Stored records
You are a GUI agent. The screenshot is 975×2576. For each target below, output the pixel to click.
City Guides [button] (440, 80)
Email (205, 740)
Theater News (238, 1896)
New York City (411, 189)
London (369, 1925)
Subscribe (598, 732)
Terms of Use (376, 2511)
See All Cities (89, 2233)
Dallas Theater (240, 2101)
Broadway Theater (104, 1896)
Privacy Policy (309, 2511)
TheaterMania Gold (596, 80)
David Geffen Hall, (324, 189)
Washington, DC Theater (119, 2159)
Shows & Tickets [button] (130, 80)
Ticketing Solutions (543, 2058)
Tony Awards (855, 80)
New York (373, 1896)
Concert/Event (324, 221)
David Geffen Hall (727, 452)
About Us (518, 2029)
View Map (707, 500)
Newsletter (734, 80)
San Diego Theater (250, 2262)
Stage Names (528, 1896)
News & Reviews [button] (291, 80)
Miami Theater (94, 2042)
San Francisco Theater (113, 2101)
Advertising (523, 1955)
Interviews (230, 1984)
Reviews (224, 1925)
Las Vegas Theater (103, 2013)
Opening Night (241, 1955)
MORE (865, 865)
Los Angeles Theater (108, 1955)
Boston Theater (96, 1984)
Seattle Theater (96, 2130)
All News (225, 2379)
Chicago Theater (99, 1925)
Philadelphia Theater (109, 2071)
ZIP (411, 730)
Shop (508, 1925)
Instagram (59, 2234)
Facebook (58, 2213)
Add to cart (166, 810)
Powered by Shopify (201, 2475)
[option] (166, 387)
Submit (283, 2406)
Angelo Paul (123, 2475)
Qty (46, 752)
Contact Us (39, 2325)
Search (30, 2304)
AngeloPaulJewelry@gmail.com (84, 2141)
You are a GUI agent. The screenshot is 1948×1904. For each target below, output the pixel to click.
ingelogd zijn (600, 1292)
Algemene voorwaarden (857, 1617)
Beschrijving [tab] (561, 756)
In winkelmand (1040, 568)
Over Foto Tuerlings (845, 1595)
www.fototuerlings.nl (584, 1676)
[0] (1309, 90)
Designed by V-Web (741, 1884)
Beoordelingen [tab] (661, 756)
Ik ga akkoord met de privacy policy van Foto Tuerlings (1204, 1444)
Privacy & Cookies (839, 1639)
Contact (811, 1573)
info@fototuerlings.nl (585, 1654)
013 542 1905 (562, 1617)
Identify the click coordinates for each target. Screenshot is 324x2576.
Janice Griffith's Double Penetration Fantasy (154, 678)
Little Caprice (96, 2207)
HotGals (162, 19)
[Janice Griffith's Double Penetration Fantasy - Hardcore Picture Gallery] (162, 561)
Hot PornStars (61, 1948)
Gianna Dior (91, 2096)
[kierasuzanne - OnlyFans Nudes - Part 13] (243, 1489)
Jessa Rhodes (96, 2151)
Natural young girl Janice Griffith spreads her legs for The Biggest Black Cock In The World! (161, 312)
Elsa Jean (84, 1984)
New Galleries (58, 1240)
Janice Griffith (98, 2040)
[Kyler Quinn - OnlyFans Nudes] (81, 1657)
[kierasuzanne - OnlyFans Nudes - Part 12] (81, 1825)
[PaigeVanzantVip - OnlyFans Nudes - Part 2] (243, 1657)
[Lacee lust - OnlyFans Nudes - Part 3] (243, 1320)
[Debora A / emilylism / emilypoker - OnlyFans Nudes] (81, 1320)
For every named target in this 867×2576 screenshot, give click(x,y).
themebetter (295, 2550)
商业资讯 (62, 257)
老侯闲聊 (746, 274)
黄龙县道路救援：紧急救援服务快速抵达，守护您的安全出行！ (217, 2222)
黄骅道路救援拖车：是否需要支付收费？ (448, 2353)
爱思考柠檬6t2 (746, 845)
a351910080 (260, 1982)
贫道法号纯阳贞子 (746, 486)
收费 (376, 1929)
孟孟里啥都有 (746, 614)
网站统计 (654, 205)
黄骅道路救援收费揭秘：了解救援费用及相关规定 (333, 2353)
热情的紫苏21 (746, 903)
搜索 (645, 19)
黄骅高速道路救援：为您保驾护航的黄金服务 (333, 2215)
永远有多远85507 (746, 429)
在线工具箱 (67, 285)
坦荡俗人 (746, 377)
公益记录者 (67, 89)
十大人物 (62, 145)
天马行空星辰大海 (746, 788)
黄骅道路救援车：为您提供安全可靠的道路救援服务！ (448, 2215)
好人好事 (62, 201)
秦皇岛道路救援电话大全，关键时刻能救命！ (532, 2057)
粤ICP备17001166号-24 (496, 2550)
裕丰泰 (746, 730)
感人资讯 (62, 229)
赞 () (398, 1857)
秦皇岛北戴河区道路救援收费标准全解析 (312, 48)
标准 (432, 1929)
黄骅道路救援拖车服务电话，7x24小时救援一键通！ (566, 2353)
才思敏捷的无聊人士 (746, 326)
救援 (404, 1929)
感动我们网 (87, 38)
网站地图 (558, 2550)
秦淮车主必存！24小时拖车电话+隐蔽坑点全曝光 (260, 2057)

→ **Exercise instructions**: Return, word for word, every line from the line with "Hot PornStars (61, 1948)" to the final line of the data.

→ **Output of the exercise**:
Hot PornStars (61, 1948)
Gianna Dior (91, 2096)
[kierasuzanne - OnlyFans Nudes - Part 13] (243, 1489)
Jessa Rhodes (96, 2151)
Natural young girl Janice Griffith spreads her legs for The Biggest Black Cock In The World! (161, 312)
Elsa Jean (84, 1984)
New Galleries (58, 1240)
Janice Griffith (98, 2040)
[Kyler Quinn - OnlyFans Nudes] (81, 1657)
[kierasuzanne - OnlyFans Nudes - Part 12] (81, 1825)
[PaigeVanzantVip - OnlyFans Nudes - Part 2] (243, 1657)
[Lacee lust - OnlyFans Nudes - Part 3] (243, 1320)
[Debora A / emilylism / emilypoker - OnlyFans Nudes] (81, 1320)
For every named target in this 867×2576 screenshot, give click(x,y).
themebetter (295, 2550)
商业资讯 (62, 257)
老侯闲聊 (746, 274)
黄龙县道路救援：紧急救援服务快速抵达，守护您的安全出行！ (217, 2222)
黄骅道路救援拖车：是否需要支付收费？ (448, 2353)
爱思考柠檬6t2 (746, 845)
a351910080 (260, 1982)
贫道法号纯阳贞子 (746, 486)
收费 (376, 1929)
孟孟里啥都有 (746, 614)
网站统计 (654, 205)
黄骅道路救援收费揭秘：了解救援费用及相关规定 (333, 2353)
热情的紫苏21 (746, 903)
搜索 (645, 19)
黄骅高速道路救援：为您保驾护航的黄金服务 (333, 2215)
永远有多远85507 (746, 429)
在线工具箱 (67, 285)
坦荡俗人 (746, 377)
公益记录者 (67, 89)
十大人物 (62, 145)
天马行空星辰大海 (746, 788)
黄骅道路救援车：为您提供安全可靠的道路救援服务！ (448, 2215)
好人好事 (62, 201)
秦皇岛道路救援电话大全，关键时刻能救命！ (532, 2057)
粤ICP备17001166号-24 (496, 2550)
裕丰泰 (746, 730)
感人资讯 (62, 229)
赞 () (398, 1857)
秦皇岛北戴河区道路救援收费标准全解析 (312, 48)
标准 (432, 1929)
黄骅道路救援拖车服务电话，7x24小时救援一键通！ (566, 2353)
才思敏捷的无聊人士 (746, 326)
救援 (404, 1929)
感动我们网 (87, 38)
网站地图 (558, 2550)
秦淮车主必存！24小时拖车电话+隐蔽坑点全曝光 (260, 2057)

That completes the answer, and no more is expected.